Don't expect to see them on pre-Turing GPUs, either, and the reason for this is the way in which these two shaders interface with the pipeline, as seen above. Running on older hardware, though possible, would require a multi-pass compute shader to be used, negating the benefits entirely.

Variable-rate shading

Another feature is variable-rate shading (VRS). Probably most applicable to VR-type workloads that need high resolution and low latency, VRS is the next level to Pascal's SMT, and it allows the GPU to move away from the 1x1 individual shading of every pixel in the scene, which is what you would normally see. Using 16x16-pixel blocks as the default shading size, areas that are not as visually important can be shaded at a lower level, say, once in every four pixels (green section) or once in every eight (yellow). It is up to the developer to determine the levels of shading. It's also important to understand that the total number of pixels are still the same - 4K will have 3,840x2,160 - so there's no reduction in resolution fidelity. What changes is the colour fidelity as fewer pixels are shaded individually.

VRS can be applied in different ways, as well. In Content Adaptive Shading, the required shading rate for the next scene is determined at the end of the current frame. Imagine having a scene where the protagonist is walking towards a building that has mostly the same colour, along with a sky that doesn't change very much. The next frame can use VRS to lower the shading rate for those areas because there's little point in going for pixel-by-pixel shading. However, if there is, say, a flag near the foreground, it will likely be shaded at full rate. Developers need only a small change to their shaders to implement CAS, according to Nvidia.

In another example, Motion Adaptive Shading exploits the way in which LCDs work. As objects' movements are refreshed every 60Hz or so they change location by 'jumping' across pixels rather than being a purely smooth transition. It is your eyes that smooth these jumps into acceptable movement, though it is not perceived at full resolution as our eyes are busy filling in the gaps. VRS uses motion vectors to lower the shading rate; the faster the motion, the lower it can be without incurring a noticeable image-quality difference. So imagine panning quickly across a scene where the sky is mostly one colour - you can really lower the shading rate without obviously hurting quality.

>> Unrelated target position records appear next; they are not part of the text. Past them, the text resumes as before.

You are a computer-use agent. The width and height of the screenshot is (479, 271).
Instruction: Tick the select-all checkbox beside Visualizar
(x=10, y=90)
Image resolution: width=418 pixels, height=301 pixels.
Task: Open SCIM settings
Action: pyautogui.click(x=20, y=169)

We really need to see VRS in action - Content- and Motion-Adaptive Shading can be used together - to determine just how well it works, the positive impact on maintaining high framerate, but going by a couple of demos during the press day, it appears function adequately.

Given that it appears to be a shading/software operation in the main, you would think it'll work on older hardware. That's not the case, however, as Nvidia has said that enabling variable-rate shading required modification between the shader and raster parts of the pipeline.

What is also not known is how developers will integrate variable shading into games, at what quality levels, and how that will impact upon performance. We wouldn't want to see Turing racing ahead of Pascal in the benchmark stakes by using variable-rate shading alone.